Apontado como o futuro, o carro autónomo não parece ter grande número de seguidores em Sant’Agata Bolognese. Pelo menos, não na sede do fabricante de superdesportivos Lamborghini. Perante a luta encarniçada em que os principais construtores automóveis estão envolvidos, desejosos de serem os primeiros a oferecer ao mundo um carro que se conduz sozinho, a marca italiana acaba de tomar uma posição – basicamente, para assegurar que, ao contrário de todos os outros, será o último fabricante automóvel a propor uma solução deste género!

A garantia foi dada pelo principal responsável do departamento de Pesquisa e Desenvolvimento da marca do touro, Maurizio Reggiani. Em entrevista ao site Digital Trends, este responsável deixou a certeza de que a marca de Sant’Agata Bolognese não tem quaisquer intenções de lançar um automóvel de condução autónoma, num futuro próximo. Pelo contrário, o fabricante promete, sim, manter-se fiel, até ao fim, àquelas que são as suas raízes. Ou seja, vai continuar concentrado em fazer superdesportivos para serem conduzidos por humanos.

Quando alguém compra um Lamborghini, fá-lo para divertir-se e desfrutar da condução “, defende Reggiani. “Quando se fala em condução autónoma, eu acredito que nós seremos os últimos a oferecer uma tal tecnologia”, acrescenta.

Ainda assim, e apesar da recusa liminar em vir a oferecer, num futuro próximo, veículos equipados com condução autónoma, ou até mesmo 100% eléctricos (até hoje, a Lamborghini apenas admitiu vir a disponibilizar versões híbridas de alguns dos seus modelos), certo é já também que o Urus, o primeiro SUV na história da marca italiana, surgirá equipado com uma série de tecnologias de apoio à condução e à segurança – semelhantes às já existentes no “primo” Audi Q7, mas que, até aqui, não estavam disponíveis em nenhum dos produtos Lamborghini.

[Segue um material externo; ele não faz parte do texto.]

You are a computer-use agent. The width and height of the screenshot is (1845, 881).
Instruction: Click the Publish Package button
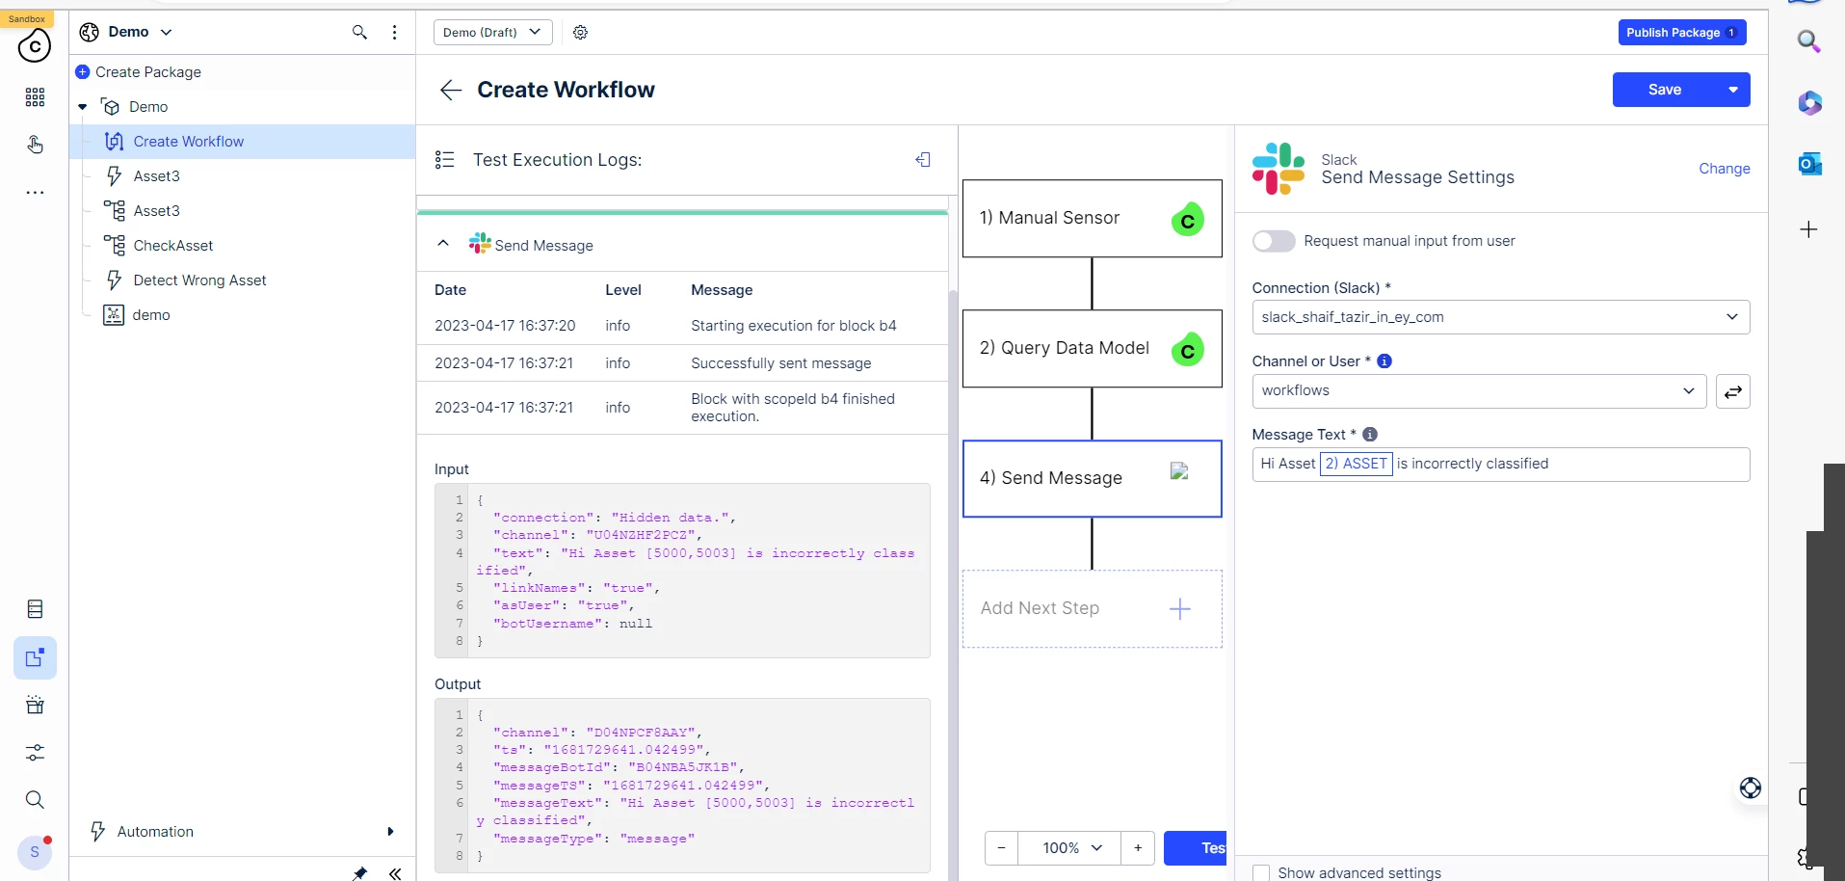pos(1680,32)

Urus. SUV da Lamborghini já tem data de lançamento

“É verdade que, no Urus, teremos tecnologias como o cruise control adaptativo, câmaras e sistema de manutenção na faixa de rodagem”, reconheceu o mesmo interlocutor, acrescentando que “todos os equipamentos até aqui disponíveis em qualquer modelo premium do género, estarão também no Urus”. Contudo, “nada disso se assemelhará à verdadeira tecnologia de condução autónoma”, sentenciou.